═══ SUPPLIED TEXT ═══

[This is a review of the Masters of Sex season 2 finale. There will be SPOILERS.]
The Masters of Sex season 2 finale, entitled 'The Revolution Will Not Be Televised', tells a haunting story of both progress and regression. With a new era in the American Civil Rights Movement beginning with the election of President John F. Kennedy, our ensemble should be on that same upward swing, yet as the credits role it becomes clear that they are in more danger of becoming obsolete than they realize.
Creator Michelle Ashford has proven herself to be a prolific storyteller, weaving in and out of multiple plot-lines with the greatest of ease. There were times during this stellar season that she was perhaps juggling too many characters at once, hence the two-year time jump mid-season. The episode was executed brilliantly, but it also came at a cost. What happened to all of those brilliant guest stars?
Beau Bridges' (Bart Scully) return in the finale, as a kind of Yoda-like figure, was a striking reminder of the talent that Ashford and her crew had at their disposal. Let's not forget Bart's wife Margaret, played by the exquisite Allison Janney whose success with the CBS sitcom Mom pulled her away from being a series regular. While it's nice to see Janney getting a leading role she deserves, her presence was greatly missed.
Other newcomers like Dr. Douglas Greathouse (Danny Houston) and Dr. Charles Hendricks (Courtney B. Vance) were talents that came and went too quickly. Bill's scene with Hendricks at the end of his tenure with the primarily all African-American hospital was one of the best moments from this season. Hendricks' question to Bill about "having the guts to be born again" is what catapulted Masters on his new journey with Virginia and their new practice. Another encounter with these two men would have been a welcomed sight. It begs the question if Ashford is in a hurry to get to "the meat" of the story? Hopefully she will take her time when season three premieres in 2015.
Masters of Sex at its core is all about Bill and Virginia, much like AMC's critically acclaimed Mad Men series is about Donald Draper (Jon Hamm). If there is one weakness in this otherwise outstanding drama, it's Ashford's inability to keep her ensemble together. Surely there are aspects of making a show like this that are beyond her control, such as contract disputes and other such formalities that go along with the Hollywood machine. There is no denying that Michael Sheen and Lizzy Caplan are fantastic together, but like Mad Men, the show is only as good as its supporting characters. If we're speaking in just those terms, the first half of this season was stronger than this last string of episodes.
With all that being said, even a weaker patch of stories in this wonderful universe that Ashford has created is better than most television currently running. With season two in the books and a third season on its way, what were your favorite moments from this solid sophomore outing? Dr. Masters story is already set in the history books, but this is television, where anything is possible. Libby Masters is slowly slipping away from her husband's already weakened grasp, while Virginia is crushed by the thought of losing her children. All of these men and women have sacrificed so much, but at what cost?
The only ray of sunshine, besides Kennedy's speech, is the relationship between Lester and Barbara. Even though both individuals have their troubled pasts, they are perhaps the only couple in the series willing to admit their shortcomings and fight on despite them. Do they stand a chance under the tutelage of Bill and Virginia? Only time will tell. Keep waiting patiently for season three.
Masters of Sex will continue in the fall of 2015.

═══

▶ _EXERCISE GOAL_
According to the review, what is the title of the Masters of Sex season 2 finale?

═══ SOURCE DATA ═══

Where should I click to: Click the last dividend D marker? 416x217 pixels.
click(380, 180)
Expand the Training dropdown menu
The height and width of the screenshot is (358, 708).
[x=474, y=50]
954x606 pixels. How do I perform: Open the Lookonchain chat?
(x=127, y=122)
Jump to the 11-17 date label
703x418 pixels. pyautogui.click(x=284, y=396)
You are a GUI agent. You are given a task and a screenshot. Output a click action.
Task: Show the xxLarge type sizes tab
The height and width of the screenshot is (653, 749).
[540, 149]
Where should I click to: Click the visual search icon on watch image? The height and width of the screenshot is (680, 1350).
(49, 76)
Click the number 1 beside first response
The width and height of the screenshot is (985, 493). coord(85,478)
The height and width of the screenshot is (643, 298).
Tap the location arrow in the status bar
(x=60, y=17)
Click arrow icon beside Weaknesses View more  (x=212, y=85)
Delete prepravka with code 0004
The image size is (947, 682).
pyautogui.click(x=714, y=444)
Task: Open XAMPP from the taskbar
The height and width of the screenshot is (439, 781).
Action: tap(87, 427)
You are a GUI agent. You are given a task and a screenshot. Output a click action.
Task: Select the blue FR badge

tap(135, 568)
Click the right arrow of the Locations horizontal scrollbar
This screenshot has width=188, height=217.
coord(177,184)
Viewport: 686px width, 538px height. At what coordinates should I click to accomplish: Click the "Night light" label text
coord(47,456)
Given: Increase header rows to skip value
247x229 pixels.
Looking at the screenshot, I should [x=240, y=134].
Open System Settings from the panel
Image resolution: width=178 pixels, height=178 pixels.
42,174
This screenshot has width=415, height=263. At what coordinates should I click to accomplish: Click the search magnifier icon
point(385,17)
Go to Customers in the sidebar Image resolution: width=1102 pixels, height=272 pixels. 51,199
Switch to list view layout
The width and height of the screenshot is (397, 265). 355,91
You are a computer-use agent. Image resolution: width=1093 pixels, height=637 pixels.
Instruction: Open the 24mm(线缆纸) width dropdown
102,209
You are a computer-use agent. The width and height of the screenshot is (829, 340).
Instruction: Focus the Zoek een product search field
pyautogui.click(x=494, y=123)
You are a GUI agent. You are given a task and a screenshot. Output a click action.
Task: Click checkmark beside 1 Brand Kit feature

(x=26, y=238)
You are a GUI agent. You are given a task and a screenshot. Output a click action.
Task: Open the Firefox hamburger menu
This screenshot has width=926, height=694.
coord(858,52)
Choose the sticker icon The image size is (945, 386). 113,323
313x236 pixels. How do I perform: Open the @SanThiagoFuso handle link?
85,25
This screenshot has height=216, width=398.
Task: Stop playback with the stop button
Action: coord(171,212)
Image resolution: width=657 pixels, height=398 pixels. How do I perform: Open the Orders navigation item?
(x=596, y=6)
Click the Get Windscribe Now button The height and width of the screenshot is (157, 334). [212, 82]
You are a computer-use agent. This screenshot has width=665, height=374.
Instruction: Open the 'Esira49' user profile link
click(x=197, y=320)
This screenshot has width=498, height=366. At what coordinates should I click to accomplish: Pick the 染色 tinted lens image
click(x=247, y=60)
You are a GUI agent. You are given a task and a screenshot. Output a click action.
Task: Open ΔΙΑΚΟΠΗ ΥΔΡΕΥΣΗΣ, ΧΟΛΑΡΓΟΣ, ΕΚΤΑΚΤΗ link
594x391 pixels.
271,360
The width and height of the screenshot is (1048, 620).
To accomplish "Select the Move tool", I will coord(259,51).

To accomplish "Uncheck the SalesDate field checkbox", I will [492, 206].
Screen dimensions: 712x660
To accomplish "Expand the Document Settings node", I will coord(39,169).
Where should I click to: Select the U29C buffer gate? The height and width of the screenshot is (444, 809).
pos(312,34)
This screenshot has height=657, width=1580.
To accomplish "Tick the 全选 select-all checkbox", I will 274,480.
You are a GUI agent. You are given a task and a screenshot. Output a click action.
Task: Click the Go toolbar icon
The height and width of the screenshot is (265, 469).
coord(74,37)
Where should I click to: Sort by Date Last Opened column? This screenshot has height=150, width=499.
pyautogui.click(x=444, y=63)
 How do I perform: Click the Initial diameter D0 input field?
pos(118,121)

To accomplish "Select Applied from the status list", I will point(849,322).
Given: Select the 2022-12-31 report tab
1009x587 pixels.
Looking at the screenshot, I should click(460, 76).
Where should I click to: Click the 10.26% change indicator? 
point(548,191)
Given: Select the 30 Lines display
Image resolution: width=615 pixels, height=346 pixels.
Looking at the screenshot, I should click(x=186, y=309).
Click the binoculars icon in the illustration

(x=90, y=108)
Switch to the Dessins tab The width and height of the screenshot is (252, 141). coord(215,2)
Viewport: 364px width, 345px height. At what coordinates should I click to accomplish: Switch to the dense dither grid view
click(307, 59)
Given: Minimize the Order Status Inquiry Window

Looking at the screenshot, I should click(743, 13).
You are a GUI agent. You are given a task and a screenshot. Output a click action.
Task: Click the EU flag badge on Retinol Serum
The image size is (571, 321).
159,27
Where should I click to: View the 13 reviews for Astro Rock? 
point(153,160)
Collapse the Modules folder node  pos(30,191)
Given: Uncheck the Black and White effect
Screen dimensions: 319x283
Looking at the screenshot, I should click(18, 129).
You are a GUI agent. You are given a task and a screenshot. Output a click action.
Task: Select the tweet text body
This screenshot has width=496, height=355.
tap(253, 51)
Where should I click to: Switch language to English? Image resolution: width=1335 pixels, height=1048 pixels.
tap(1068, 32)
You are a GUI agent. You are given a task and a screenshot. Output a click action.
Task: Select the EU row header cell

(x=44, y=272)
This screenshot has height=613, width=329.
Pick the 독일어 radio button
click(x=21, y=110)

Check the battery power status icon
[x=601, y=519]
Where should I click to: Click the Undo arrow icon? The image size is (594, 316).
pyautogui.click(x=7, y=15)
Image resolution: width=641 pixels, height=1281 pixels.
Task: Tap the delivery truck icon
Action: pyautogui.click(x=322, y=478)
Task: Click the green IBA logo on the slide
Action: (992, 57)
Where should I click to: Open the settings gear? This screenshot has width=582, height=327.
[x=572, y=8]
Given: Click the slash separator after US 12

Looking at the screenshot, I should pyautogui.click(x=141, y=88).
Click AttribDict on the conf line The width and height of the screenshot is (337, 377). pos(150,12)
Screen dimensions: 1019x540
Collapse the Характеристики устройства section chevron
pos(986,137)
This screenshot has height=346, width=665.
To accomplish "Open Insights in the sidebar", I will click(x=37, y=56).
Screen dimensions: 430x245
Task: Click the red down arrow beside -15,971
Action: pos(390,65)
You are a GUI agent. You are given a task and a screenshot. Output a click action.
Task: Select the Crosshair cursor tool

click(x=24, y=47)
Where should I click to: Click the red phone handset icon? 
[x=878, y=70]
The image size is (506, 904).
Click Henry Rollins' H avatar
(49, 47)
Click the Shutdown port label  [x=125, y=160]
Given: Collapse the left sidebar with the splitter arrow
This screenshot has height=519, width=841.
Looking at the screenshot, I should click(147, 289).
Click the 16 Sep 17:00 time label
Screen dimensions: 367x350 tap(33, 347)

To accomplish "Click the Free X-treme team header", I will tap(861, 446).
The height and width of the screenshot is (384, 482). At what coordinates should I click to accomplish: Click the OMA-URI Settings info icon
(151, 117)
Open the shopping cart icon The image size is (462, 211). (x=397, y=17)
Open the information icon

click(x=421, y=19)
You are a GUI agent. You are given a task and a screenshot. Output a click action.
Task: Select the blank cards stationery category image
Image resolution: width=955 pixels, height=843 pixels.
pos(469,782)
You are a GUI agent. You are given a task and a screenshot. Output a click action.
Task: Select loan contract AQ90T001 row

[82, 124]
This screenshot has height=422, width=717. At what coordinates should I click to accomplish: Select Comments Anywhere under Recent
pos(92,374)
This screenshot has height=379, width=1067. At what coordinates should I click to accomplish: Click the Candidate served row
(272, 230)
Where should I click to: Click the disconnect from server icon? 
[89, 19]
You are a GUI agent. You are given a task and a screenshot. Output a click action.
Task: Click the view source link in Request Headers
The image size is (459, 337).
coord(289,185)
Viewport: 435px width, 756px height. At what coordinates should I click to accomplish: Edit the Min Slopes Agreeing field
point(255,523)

═══

▶ _WRITTEN SOLUTION_
The finale is titled "The Revolution Will Not Be Televised."